#### Consigna 1:
Responde estas preguntas con los datos del fragmento sobre Roma:
(a) ¿Quién es el autor de la estatua de Felipe IV en Sta. Maria Maggiore?
(b) ¿En qué año desalojaron los turcos a los caballeros de Rodas?
(c) ¿Qué monarca financió especialmente la escalinata de la Piazza di Spagna?
#### Consigna 2:
Enumera todas las personas que el fragmento sobre Roma nombra individualmente. No cuentes los nombres que solo forman parte del título de una orden.
#### Consigna 3:
Transcribe el fragmento sobre Roma comenzando en "No se agotan" y terminando en "calidad y relevancia.".

#### Bloque de texto:
○ ○ ○

No se agotan con éstas las aportaciones hispanas a la hoy capital italiana. Por ejemplo, en la nave que da acceso a la iglesia de Sta. Maria Maggiore, en uno de sus laterales, se erige una estatua de nuestro rey Felipe IV, obra de Bernini. No obstante, no fue mi intención recoger la totalidad de las mismas, sino tratar de resaltar tanto su cantidad, como su calidad y relevancia.
Pero antes de finalizar, abordaré un par más de cuestiones anecdóticas. La primera guarda relación con un dato que mucha gente desconoce, que Roma es la única ciudad en la que no coexisten dos, sino tres Estados. Uno de ellos no posee tierra, pero mantiene relaciones diplomáticas con numerosos países y ocupa plaza como observador en la Asamblea General de la ONU. Nos referimos a la S. O. M. de San Juan de Jerusalén, de Rodas y de Malta. Los caballeros del Hospital de San Juan de Jerusalén, cuando tuvieron que abandonar Tierra Santa, terminaron por establecerse en Rodas. De allí fueron de nuevo desalojados en 1522 por los turcos, lo que les situó en una comprometida situación que resolvió nuestro emperador Carlos V, cuando les cedió en usufructo la isla de Malta, a cambio de la entrega simbólica de un halcón cada año, el llamado Halcón Maltés. Los caballeros hicieron de la isla, hasta su definitiva expulsión por Napoleón, un baluarte decisivo en la defensa del Mediterráneo oriental frente a la amenaza turca y los piratas berberiscos, con el apoyo de su floreciente armada. En la actualidad el pabellón de esta orden ondea en varios edificios de Roma, entre ellos sobresalen el de Vía Condotti, donde tiene su sede, y la villa magistral del Aventino.
Y, para concluir, pasaremos a hablar de un rinconcito tan hermoso como emblemático que, aún siendo muy conocido, se nos adscribe de manera errónea. Quizás una de las estampas más vendidas de la ciudad sea la de la escalinata de la Piazza di Spagna o Plaza de España. Lo cierto es que fueron franceses los que la financiaron, especialmente su monarca Luis XV, queriendo proporcionar un acceso digno y funcional a la iglesia gala que lleva por nombre la Trinitá dei Monti. Este espacio sería denominado Piazza di Francia, hasta que el traslado de la embajada española a unos pocos metros eclipsó por completo aquel hecho histórico. De forma paradójica, nunca se sabe cómo opera el recuerdo de los pueblos, la fama de los españoles en Roma pasó casi de manera exclusiva a encerrarse en esta plazoleta, aunque al precio de obviar todo lo que antes he expuesto, que supone una injusticia mayor.

○ ○ ○

#### Material de estudio:
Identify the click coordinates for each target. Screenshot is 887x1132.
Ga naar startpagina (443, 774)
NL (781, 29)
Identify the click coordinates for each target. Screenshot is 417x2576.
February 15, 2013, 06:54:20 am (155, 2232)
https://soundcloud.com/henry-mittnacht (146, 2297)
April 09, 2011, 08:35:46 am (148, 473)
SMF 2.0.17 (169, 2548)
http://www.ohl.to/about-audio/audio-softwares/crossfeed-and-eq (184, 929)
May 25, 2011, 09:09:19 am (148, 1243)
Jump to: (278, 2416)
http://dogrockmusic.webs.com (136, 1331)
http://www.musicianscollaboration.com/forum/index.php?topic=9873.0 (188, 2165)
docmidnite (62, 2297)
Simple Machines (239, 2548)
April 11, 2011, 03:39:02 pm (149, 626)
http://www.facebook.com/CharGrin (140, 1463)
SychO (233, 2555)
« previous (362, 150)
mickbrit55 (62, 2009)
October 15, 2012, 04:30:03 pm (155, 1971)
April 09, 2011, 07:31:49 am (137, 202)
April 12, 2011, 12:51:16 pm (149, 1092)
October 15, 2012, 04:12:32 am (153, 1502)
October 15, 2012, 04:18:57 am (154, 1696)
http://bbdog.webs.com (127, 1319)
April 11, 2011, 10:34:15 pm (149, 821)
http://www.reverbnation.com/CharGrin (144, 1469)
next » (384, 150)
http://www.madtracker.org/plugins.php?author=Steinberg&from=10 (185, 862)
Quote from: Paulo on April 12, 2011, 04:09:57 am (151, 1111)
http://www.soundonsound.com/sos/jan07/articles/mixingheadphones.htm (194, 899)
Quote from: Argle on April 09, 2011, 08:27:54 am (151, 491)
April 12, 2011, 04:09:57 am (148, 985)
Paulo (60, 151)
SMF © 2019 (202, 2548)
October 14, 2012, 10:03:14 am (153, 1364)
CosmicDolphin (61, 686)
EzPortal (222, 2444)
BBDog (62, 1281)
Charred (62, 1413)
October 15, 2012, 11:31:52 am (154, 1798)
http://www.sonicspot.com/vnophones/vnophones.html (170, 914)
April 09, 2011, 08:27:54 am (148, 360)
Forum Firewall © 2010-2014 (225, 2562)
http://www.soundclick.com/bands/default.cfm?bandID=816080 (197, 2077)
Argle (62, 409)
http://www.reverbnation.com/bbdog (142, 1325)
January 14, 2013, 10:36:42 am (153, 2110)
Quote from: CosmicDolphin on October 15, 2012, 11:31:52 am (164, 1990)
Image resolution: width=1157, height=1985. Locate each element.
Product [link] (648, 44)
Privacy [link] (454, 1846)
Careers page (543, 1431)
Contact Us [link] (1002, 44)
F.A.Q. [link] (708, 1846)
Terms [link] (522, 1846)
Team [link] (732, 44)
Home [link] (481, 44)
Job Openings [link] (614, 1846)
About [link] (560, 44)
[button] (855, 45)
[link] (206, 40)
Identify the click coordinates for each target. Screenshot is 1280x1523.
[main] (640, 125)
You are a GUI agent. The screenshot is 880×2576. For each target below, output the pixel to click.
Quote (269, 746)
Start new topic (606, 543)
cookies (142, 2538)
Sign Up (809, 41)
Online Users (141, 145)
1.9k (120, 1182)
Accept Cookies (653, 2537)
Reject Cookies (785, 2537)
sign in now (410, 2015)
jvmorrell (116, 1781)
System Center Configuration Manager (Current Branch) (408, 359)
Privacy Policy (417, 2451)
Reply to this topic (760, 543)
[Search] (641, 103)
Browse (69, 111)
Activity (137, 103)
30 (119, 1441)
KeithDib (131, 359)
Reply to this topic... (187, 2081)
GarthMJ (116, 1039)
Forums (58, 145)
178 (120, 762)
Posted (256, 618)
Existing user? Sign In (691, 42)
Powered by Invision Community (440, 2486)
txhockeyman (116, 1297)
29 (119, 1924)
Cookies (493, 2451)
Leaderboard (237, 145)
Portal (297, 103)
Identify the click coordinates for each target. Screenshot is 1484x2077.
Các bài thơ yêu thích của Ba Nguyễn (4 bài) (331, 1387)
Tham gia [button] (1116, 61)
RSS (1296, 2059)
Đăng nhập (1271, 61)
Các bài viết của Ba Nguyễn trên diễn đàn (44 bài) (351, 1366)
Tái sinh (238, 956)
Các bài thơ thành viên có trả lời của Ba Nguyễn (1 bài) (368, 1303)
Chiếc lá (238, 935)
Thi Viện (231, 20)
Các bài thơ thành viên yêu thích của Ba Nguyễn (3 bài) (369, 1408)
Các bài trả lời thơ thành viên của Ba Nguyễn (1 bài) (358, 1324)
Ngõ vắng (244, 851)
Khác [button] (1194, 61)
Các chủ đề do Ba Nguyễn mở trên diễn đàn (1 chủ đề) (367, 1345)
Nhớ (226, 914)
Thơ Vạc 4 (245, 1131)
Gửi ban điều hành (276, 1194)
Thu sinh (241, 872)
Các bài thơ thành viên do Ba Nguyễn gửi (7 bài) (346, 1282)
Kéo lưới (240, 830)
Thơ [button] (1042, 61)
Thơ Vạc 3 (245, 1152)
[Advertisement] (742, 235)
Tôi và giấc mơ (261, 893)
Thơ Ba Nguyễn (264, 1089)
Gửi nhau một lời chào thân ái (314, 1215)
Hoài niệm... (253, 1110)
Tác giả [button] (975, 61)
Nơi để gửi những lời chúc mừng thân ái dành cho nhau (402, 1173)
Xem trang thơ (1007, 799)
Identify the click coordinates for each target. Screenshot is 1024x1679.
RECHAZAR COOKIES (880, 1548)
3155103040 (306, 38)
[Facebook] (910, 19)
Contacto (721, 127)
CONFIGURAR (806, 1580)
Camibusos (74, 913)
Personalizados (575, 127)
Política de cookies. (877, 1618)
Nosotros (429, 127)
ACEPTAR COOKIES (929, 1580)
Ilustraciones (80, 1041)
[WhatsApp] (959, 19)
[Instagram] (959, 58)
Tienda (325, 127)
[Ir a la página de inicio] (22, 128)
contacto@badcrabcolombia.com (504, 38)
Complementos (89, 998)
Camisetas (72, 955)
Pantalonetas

○ ○ ○

#### Espacio de respuesta 1:
(a) Bernini.
(b) En 1522.
(c) Luis XV.

#### Espacio de respuesta 2:
Felipe IV, Bernini, Carlos V, Napoleón y Luis XV.

#### Espacio de respuesta 3:
No se agotan con éstas las aportaciones hispanas a la hoy capital italiana. Por ejemplo, en la nave que da acceso a la iglesia de Sta. Maria Maggiore, en uno de sus laterales, se erige una estatua de nuestro rey Felipe IV, obra de Bernini. No obstante, no fue mi intención recoger la totalidad de las mismas, sino tratar de resaltar tanto su cantidad, como su calidad y relevancia.